LTO: Könnten nicht auch einzelne Bürger wegen Verletzung ihrer Grundrechte durch den BND vor das Bundesverfassungsgericht ziehen?
Härting: Prinzipiell schon, versucht hat es aber noch keiner. Der Nachweis einer Grundrechtsverletzung ist natürlich kaum zu erbringen, wenn man nicht belegen kann, dass man überhaupt überwacht wurde. In den USA werden in der Folge der Snowden-Enthüllungen jetzt übrigens einige neue Verfahren geführt, in denen dieser Nachweis möglich sein könnte. Da könnte sich also vielleicht etwas tun.
LTO: Welche anderen Kontrollmechanismen gibt es?
Härting: Die G-10-Kommission, die wie das amerikanische FISA-Gericht im Geheimen tagt, und das parlamentarische Kontrollgremium. Über die Arbeit ersterer ist so wenig bekannt wie über die des BND selbst.
LTO: Mit anderen Worten: Die Tätigkeit des deutschen Geheimdienstes können wir kaum kontrollieren, die der ausländischen Geheimdienste sogar noch weniger. Das sind düstere Aussichten. Denken Sie, dass sich daran in der näheren Zukunft etwas ändern wird?
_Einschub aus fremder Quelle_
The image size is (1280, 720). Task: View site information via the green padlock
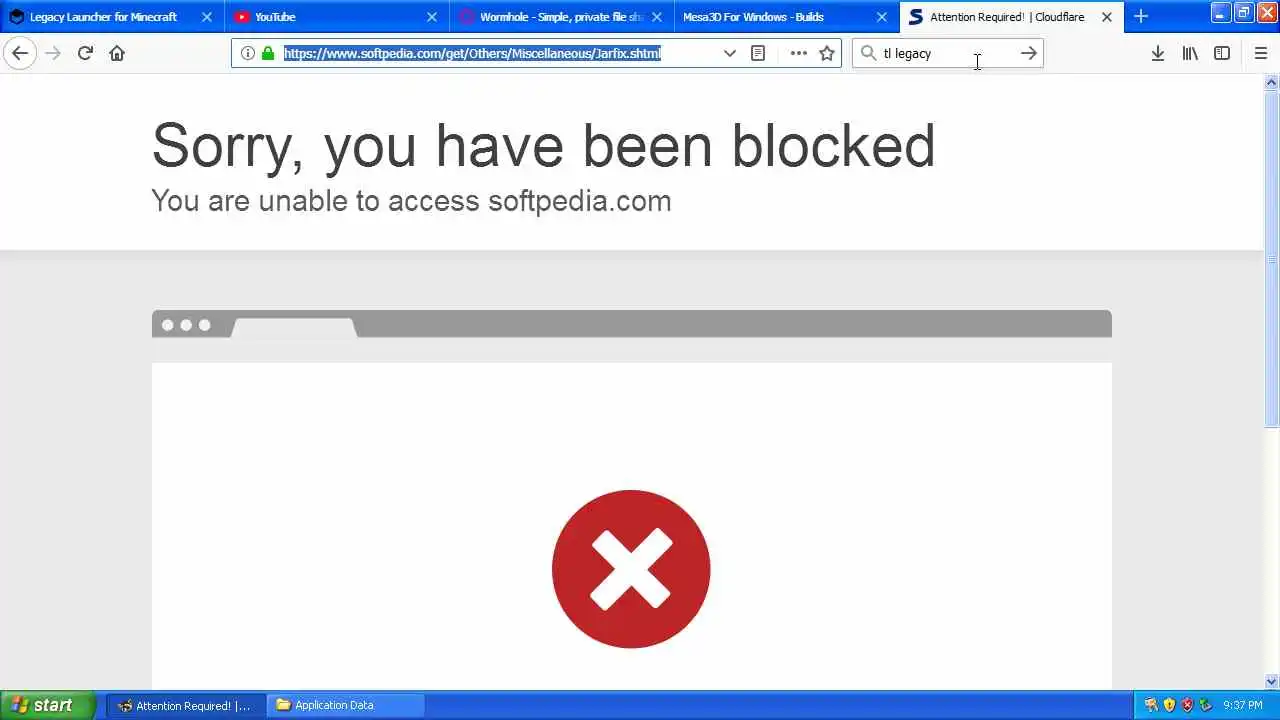tap(268, 53)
Härting: Ich kann im Augenblick nicht erkennen, dass eine der im neuen Bundestag vertretenen Parteien dies hoch auf ihrer Agenda hätte.
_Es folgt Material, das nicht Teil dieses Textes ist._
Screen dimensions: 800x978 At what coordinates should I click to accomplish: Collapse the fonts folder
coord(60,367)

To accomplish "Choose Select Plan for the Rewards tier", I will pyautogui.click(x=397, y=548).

LTO: Vielen Dank für das Gespräch.
Prof. Niko Härting ist Partner bei HÄRTING Rechtsanwälte in Berlin, Lehrbeauftragter und Honorarprofessor an der Hochschule für Wirtschaft und Recht (HWR Berlin) sowie Lehrbeauftragter an der Freien Universität Berlin.
Das Interview führte Constantin Baron van Lijnden.